WHAT THE EXERCISE ASKS
Below are records; state how many of their lines hold the word "with", and give only the figure.

SUPPLIED INFORMATION

* * * * * * * * *

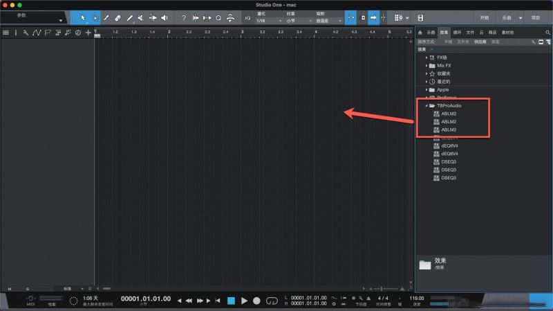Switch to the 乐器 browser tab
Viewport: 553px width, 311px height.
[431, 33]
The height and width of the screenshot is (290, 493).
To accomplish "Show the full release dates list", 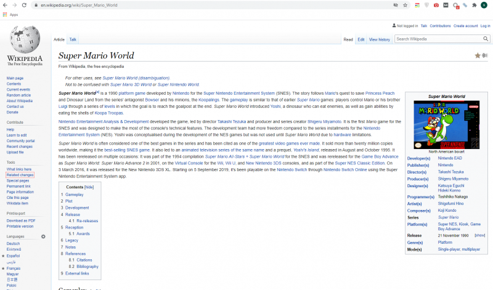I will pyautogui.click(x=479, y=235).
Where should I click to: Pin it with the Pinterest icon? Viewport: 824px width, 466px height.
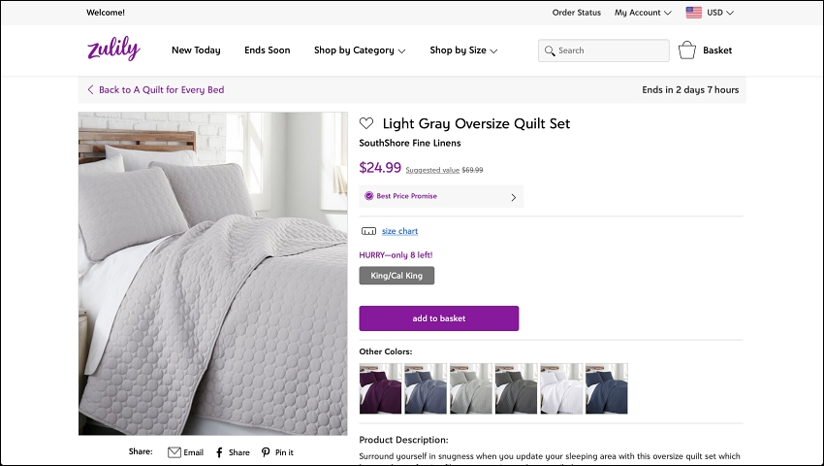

* * * * * * * * *

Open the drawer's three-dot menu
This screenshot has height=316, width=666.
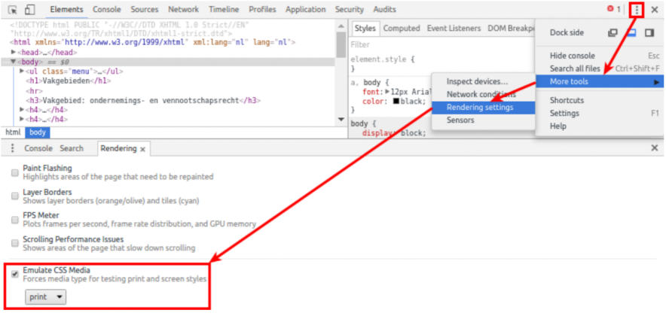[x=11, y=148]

* * * * * * * * *

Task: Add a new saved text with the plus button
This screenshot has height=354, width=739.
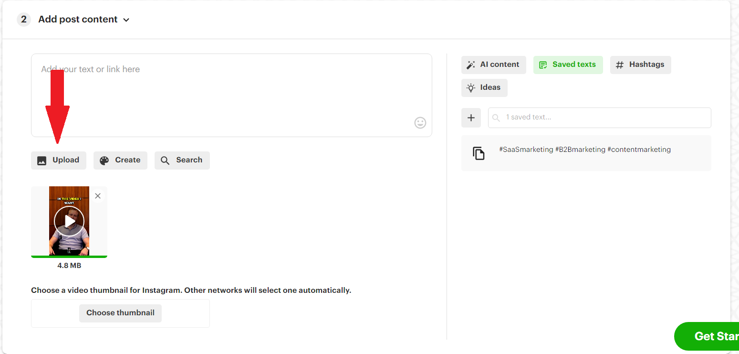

* * * * * * * * *

FINISHED TASK
2